> [Action item] Extract only the lines from the start of the entries below to the line with "Task: Like the", inclusive; omit every picture.

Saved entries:
════
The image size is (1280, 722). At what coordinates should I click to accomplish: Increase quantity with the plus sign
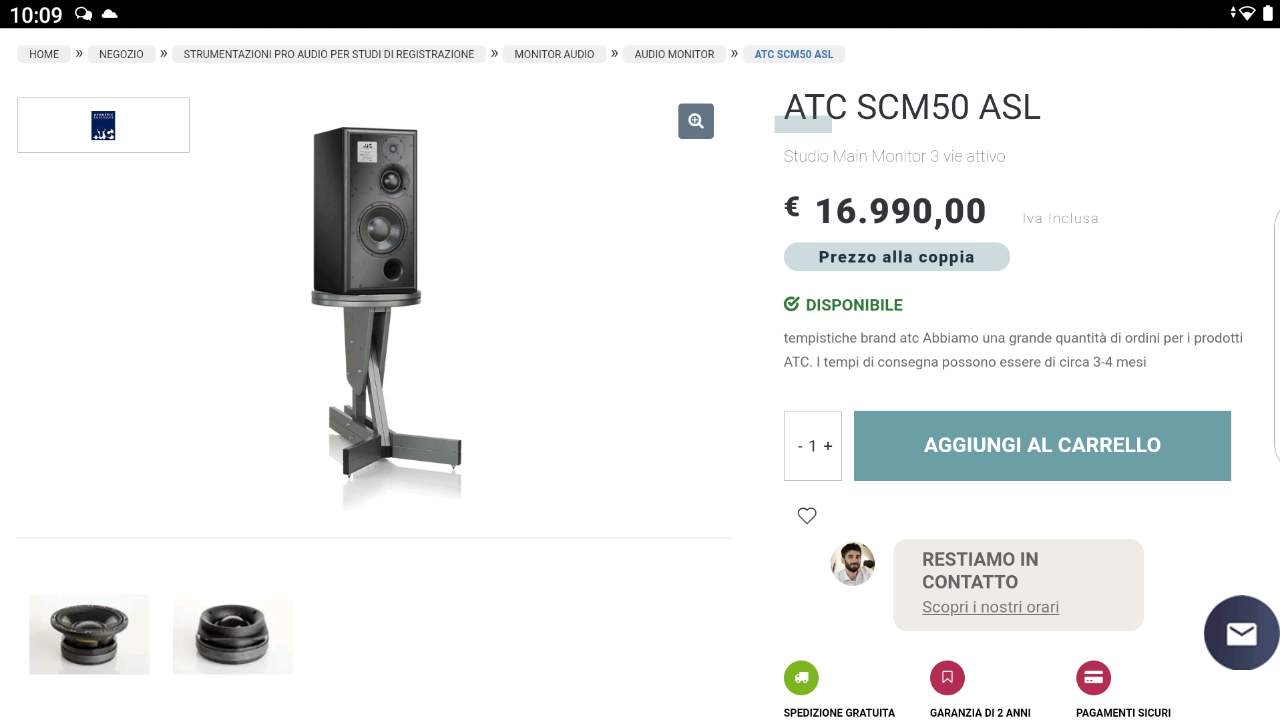(x=828, y=446)
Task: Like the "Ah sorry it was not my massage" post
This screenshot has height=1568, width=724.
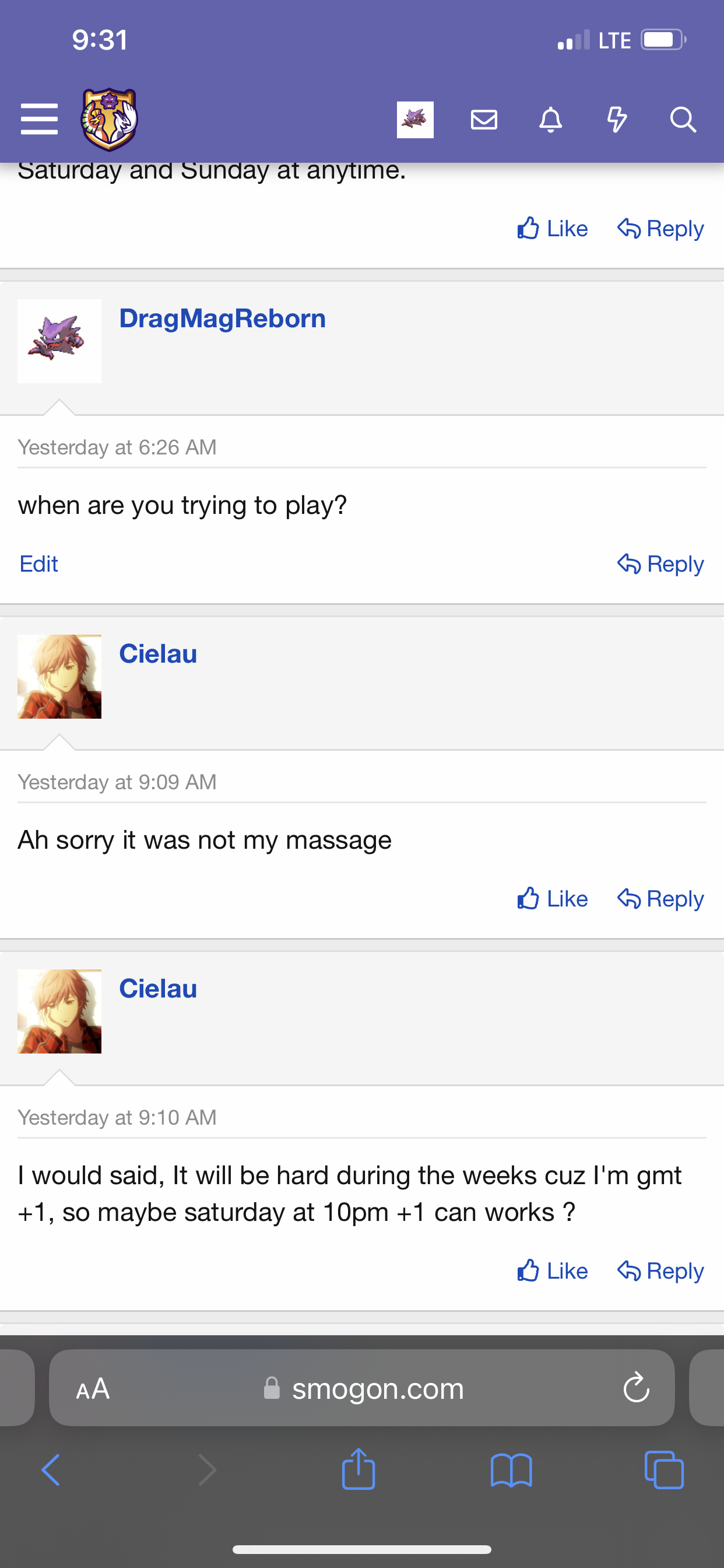Action: [x=553, y=898]
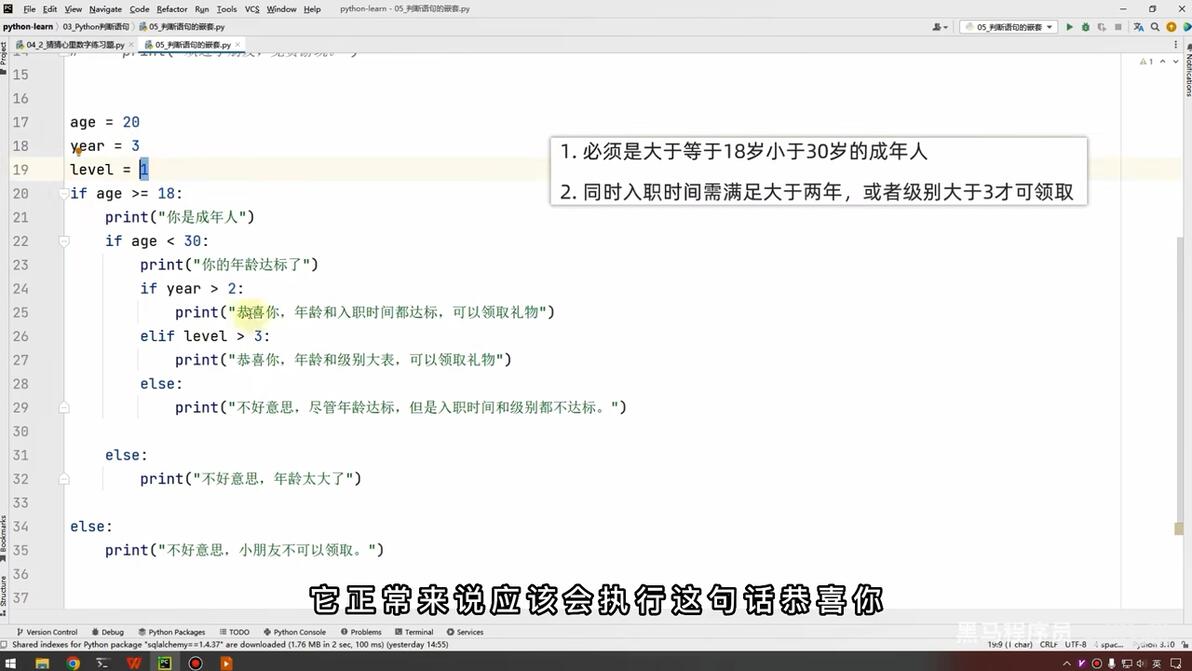
Task: Open the Translate icon in toolbar
Action: tap(1139, 27)
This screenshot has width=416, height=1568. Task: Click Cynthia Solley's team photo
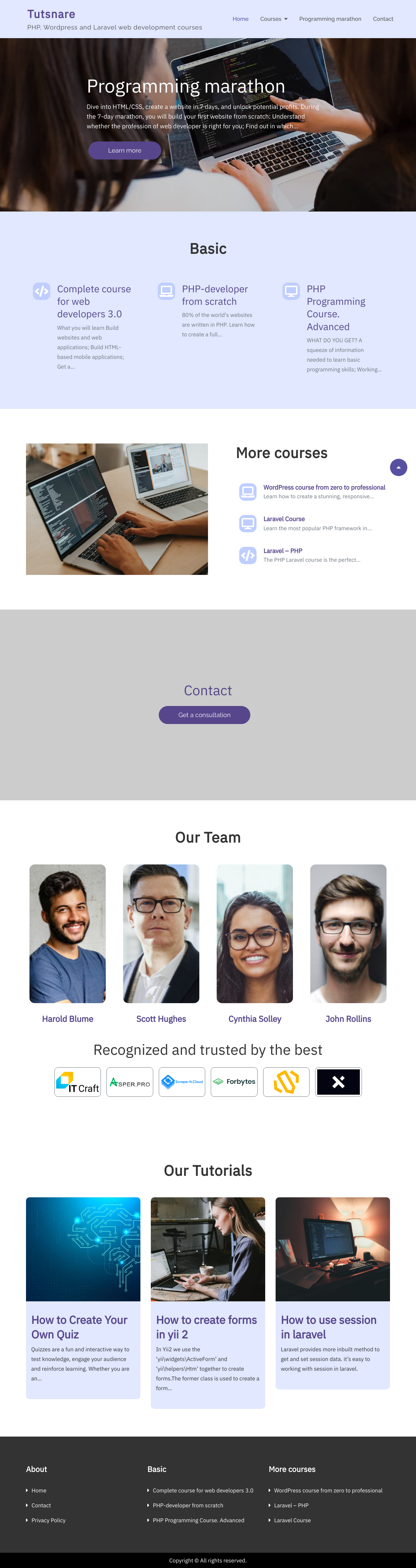click(255, 934)
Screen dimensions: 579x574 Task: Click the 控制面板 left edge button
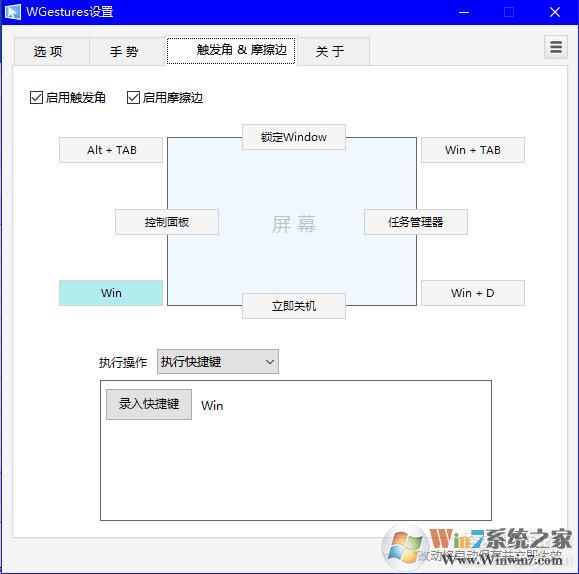[x=167, y=222]
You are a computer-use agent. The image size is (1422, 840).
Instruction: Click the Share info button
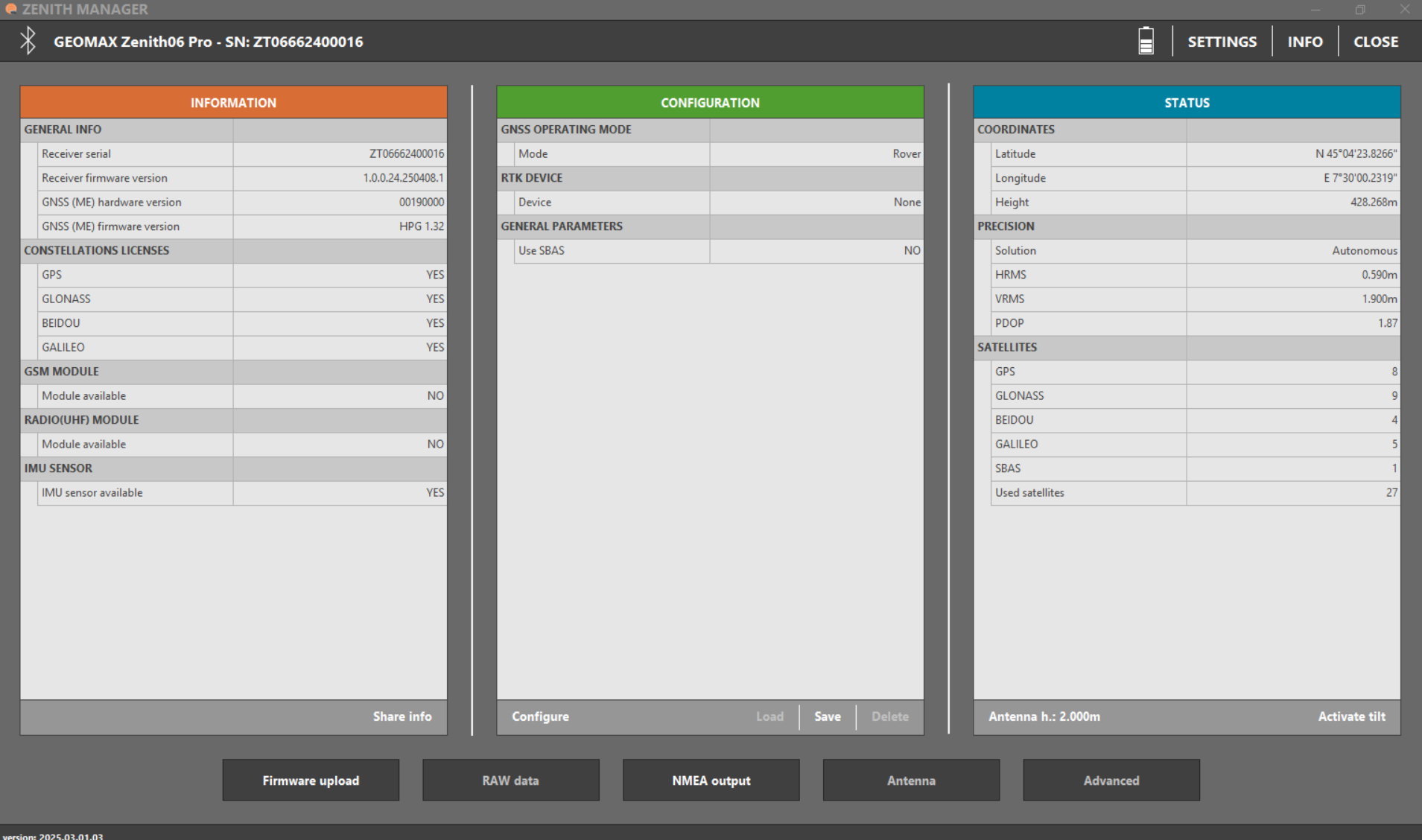(401, 716)
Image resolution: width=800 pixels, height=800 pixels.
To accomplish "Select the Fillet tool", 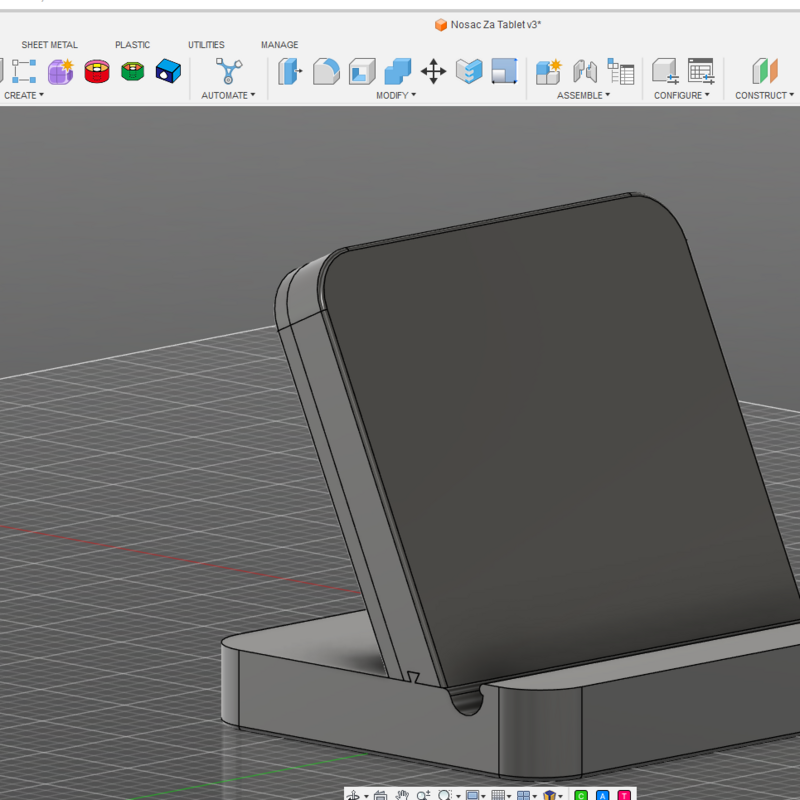I will 326,71.
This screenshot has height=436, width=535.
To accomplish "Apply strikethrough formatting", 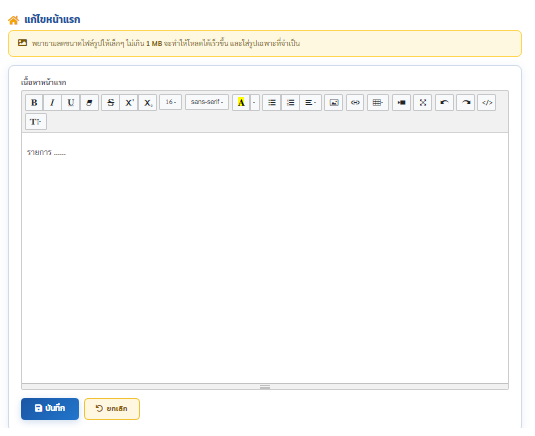I will point(111,103).
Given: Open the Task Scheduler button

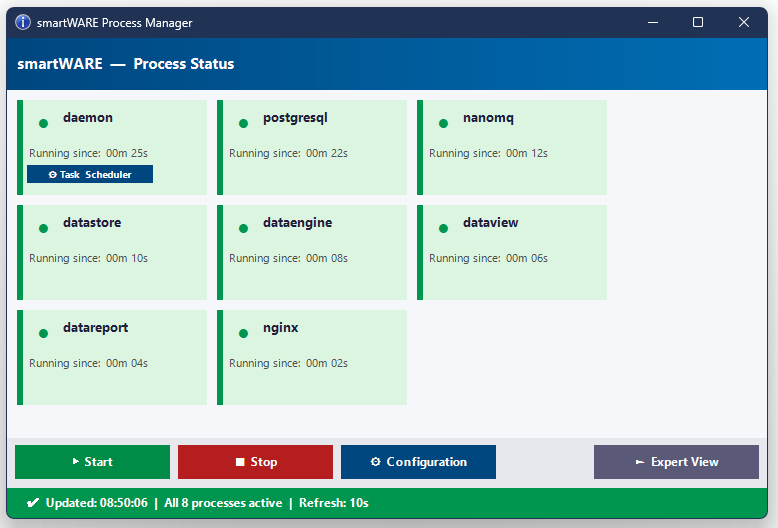Looking at the screenshot, I should click(90, 174).
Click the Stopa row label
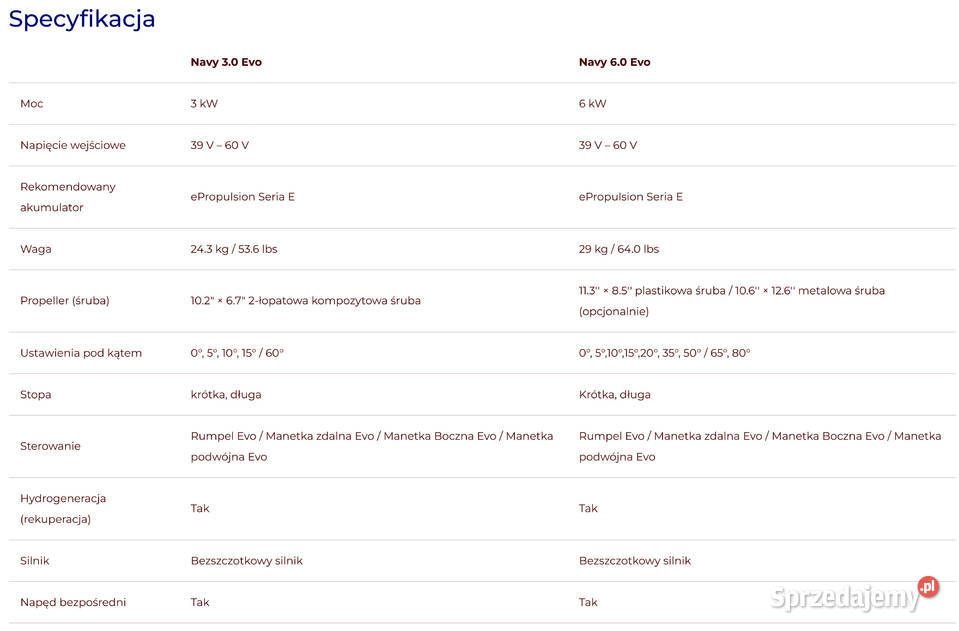This screenshot has width=959, height=631. click(x=35, y=394)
════
> [The answer]
The image size is (1280, 722). At what coordinates should I click to accomplish: Increase quantity with the plus sign
(x=828, y=446)
Task: Like the "Ah sorry it was not my massage" post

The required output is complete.